理由は何であれ、他のルアーに比べてスピナーベイトのバイトミスが比較的多いのも事実だろう。おそらく、バスがブレードにバイトしてしまうか、単純にスピナーベイトの形状が大き過ぎるのか、あるいは動きが速すぎるためだろう。ブレードとスカート、場合によってはトレーラーなど、これらの全てのパーツがスピナーベイトの魅力を生み出している。そして、それぞれのパーツがフックポイントから少し離れた位置にあるのでミスバイトが発生する原因にもなっていると言える。ヒューストンは、試行錯誤を繰り返しながら、そして、時間をかけながらフックポイントを少しだけ外に広げることでフックアップ率が上がることを見出した。

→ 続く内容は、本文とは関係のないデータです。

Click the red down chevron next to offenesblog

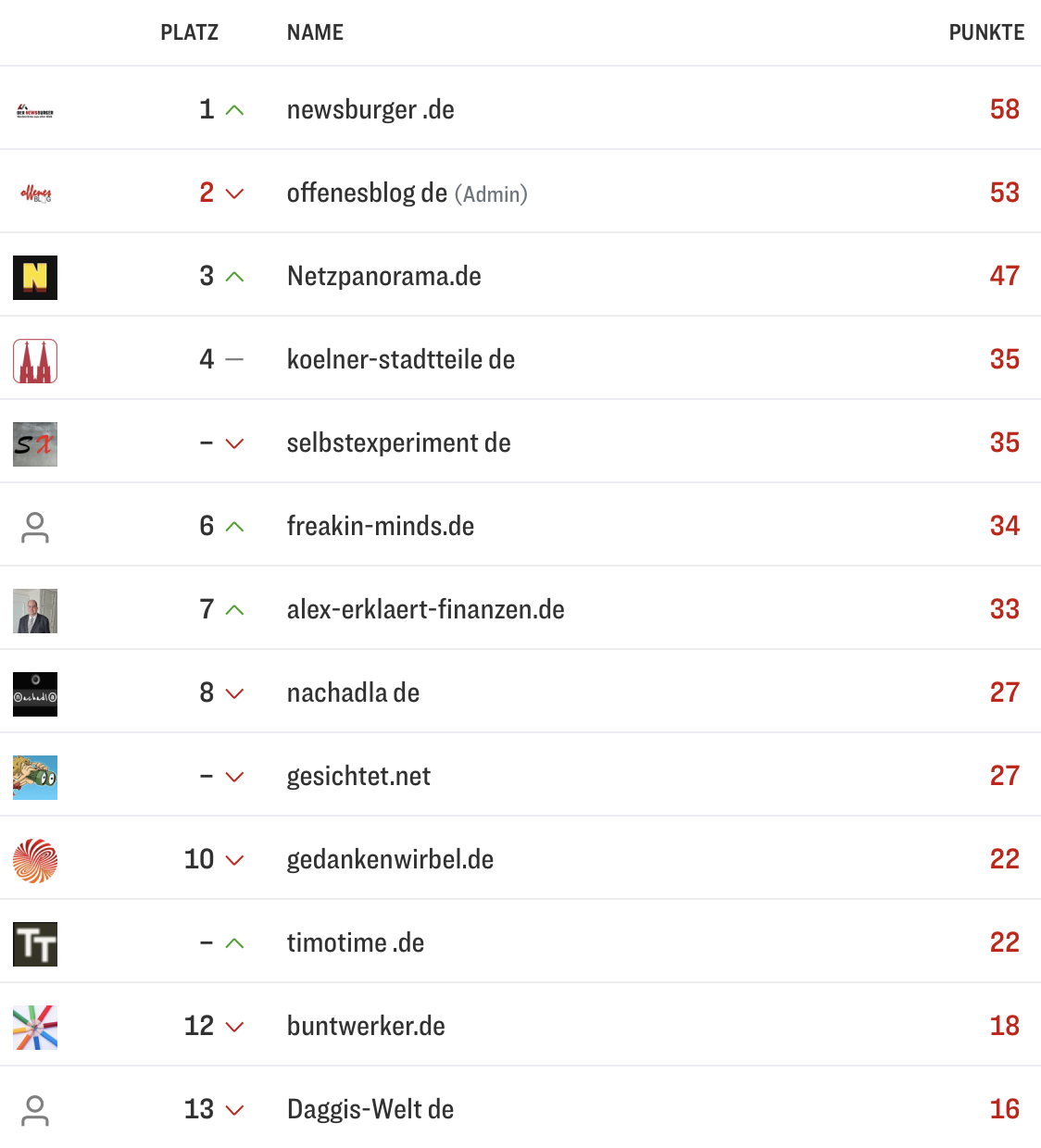[233, 193]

ほとんどのスピナーベイトは、フックポイントがシャンクと並行か、又は少し内側に曲げられている。ヒューストンは、そのフックポイントをほんの僅か外側に広げることで、フックアップ率をあげている。プライヤーでもって、フックポイントをほんの僅か外側に広げるといいとヒューストンは言う。フックポイントに触ることに抵抗を感じるアングラーも多いだろうが、十分に気を付けてやれば問題はない。同様に、フッキング効率を上げる目的でヒューストンはトレーラーフックを使う場合もあるが、常にというわけでは無い。トーナメントの時には、トレーラーフックを使いはしないが、念のために準備は必ずしておくと言っている。カバー周りでトレーラーフックを使うには練習が必要だ。トーナメントでトレーラーフックを使いたいアングラーは、先ず、よく練習してから使うのがいいだろう。